Sent from my SM-N915W8 using Tapatalk


----------



## PolarisFx (Feb 1, 2016)

That's not a float, it's a mini bladder used in a Spectrapure FLC kit. This is the manual for the Float Level Control kit:

http://spectrapure.com/manuals/ASOFK_SPFK_FLC.pdf


----------



## saltmeup (Nov 12, 2015)

PolarisFx said:


> That's not a float, it's a mini bladder used in a Spectrapure FLC kit. This is the manual for the Float Level Control kit:
> 
> http://spectrapure.com/manuals/ASOFK_SPFK_FLC.pdf


Thanks very much for your help!!

So is this worth using..... I don't understand the benefits of having it on my Spectrapure system.... Clearly I inherited it and it wasnt a specific purchase I chose to make. 

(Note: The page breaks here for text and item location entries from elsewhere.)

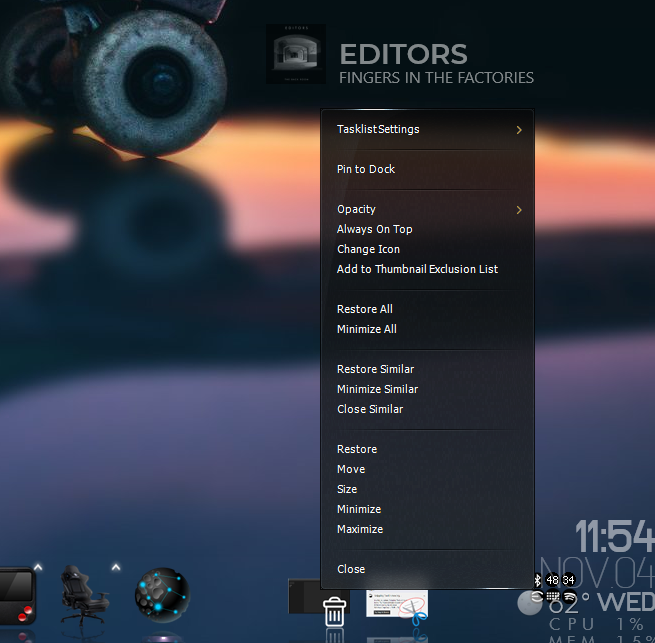Click the Editors album cover art

pyautogui.click(x=294, y=54)
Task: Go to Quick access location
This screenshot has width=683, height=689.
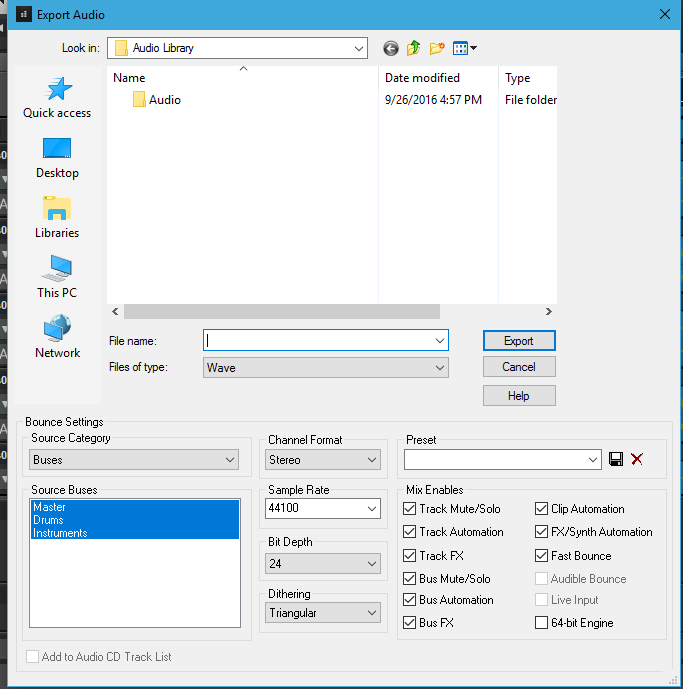Action: 57,97
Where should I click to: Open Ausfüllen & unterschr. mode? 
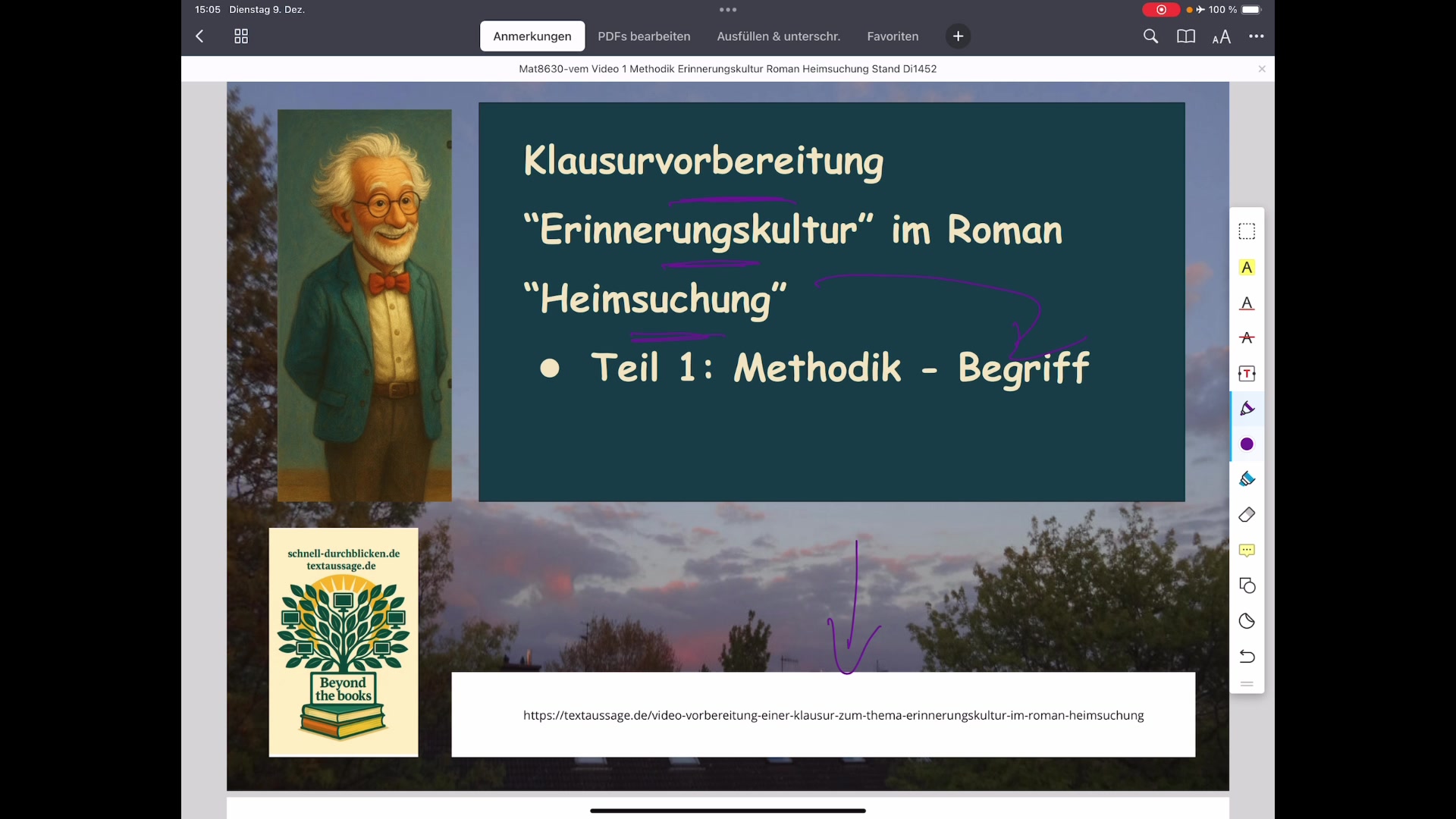point(778,36)
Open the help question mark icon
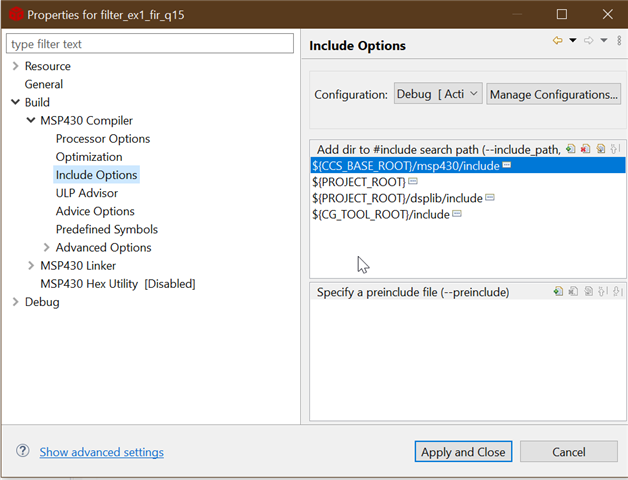The height and width of the screenshot is (480, 628). coord(23,451)
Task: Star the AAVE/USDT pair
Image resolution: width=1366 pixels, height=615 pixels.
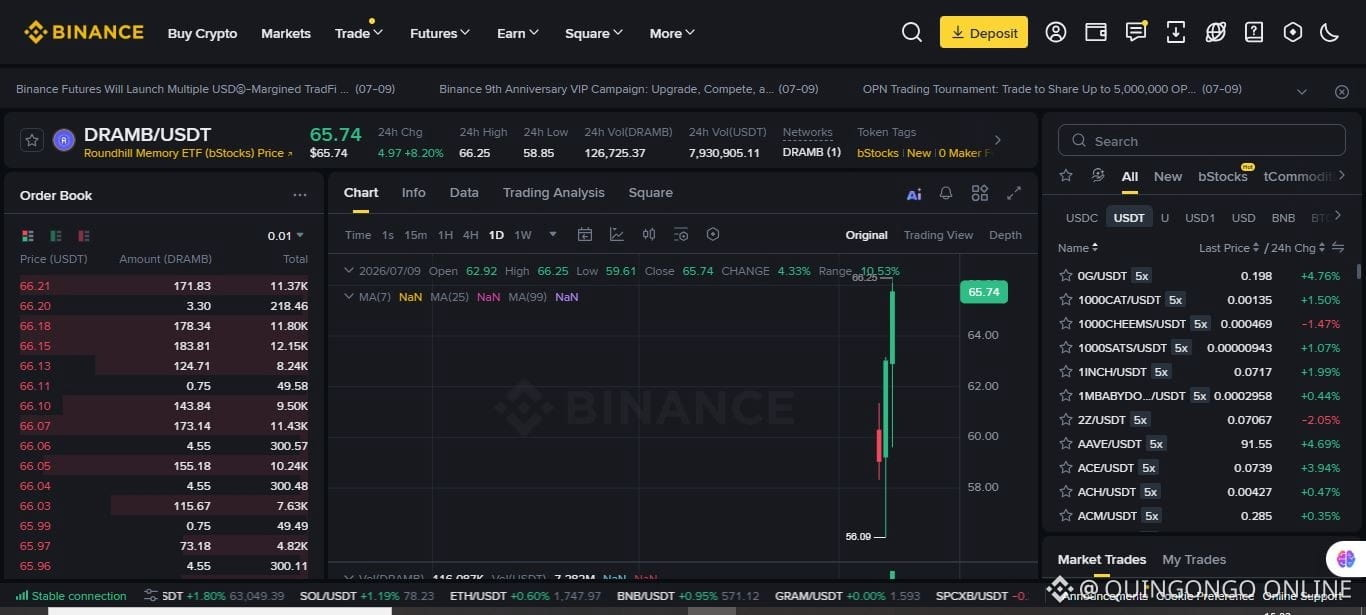Action: pos(1065,444)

Sent from my SM-N915W8 using Tapatalk


----------



## PolarisFx (Feb 1, 2016)

In a normal ASO the pressure that is in the line when the float valve closes is whats used to pinch-off the feed side of the membrane.

Since there's almost no volume in the 1/4" tubing, the ON and OFF pressure points become very close to each other, so any leakage downstream will reduce the pressure quickly enough to keep turning the ASO on.

That Mini Bladder provides a larger volume of space, which provides a pressure buffer giving you a "Positive Shut-off" keeping the ASO off for a longer period of time. It was designed as a means of water conservation.


----------



## saltmeup (Nov 12, 2015)

PolarisFx said:


> In a normal ASO the pressure that is in the line when the float valve closes is whats used to pinch-off the feed side of the membrane.
> 
> Since there's almost no volume in the 1/4" tubing, the ON and OFF pressure points become very close to each other, so any leakage downstream will reduce the pressure quickly enough to keep turning the ASO on.
> 
> That Mini Bladder provides a larger volume of space, which provides a pressure buffer giving you a "Positive Shut-off" keeping the ASO off for a longer period of time. It was designed as a means of water conservation.


This is great info. Thanks Polaris fx.

So makes sense to use it if I have it..... Going to play around with it today. Would like to run the RO to 3 areas, 2 Brutes and to the tank for top off.

Is this possible without issues....including the bloat

Sent from my SM-N915W8 using Tapatalk


----------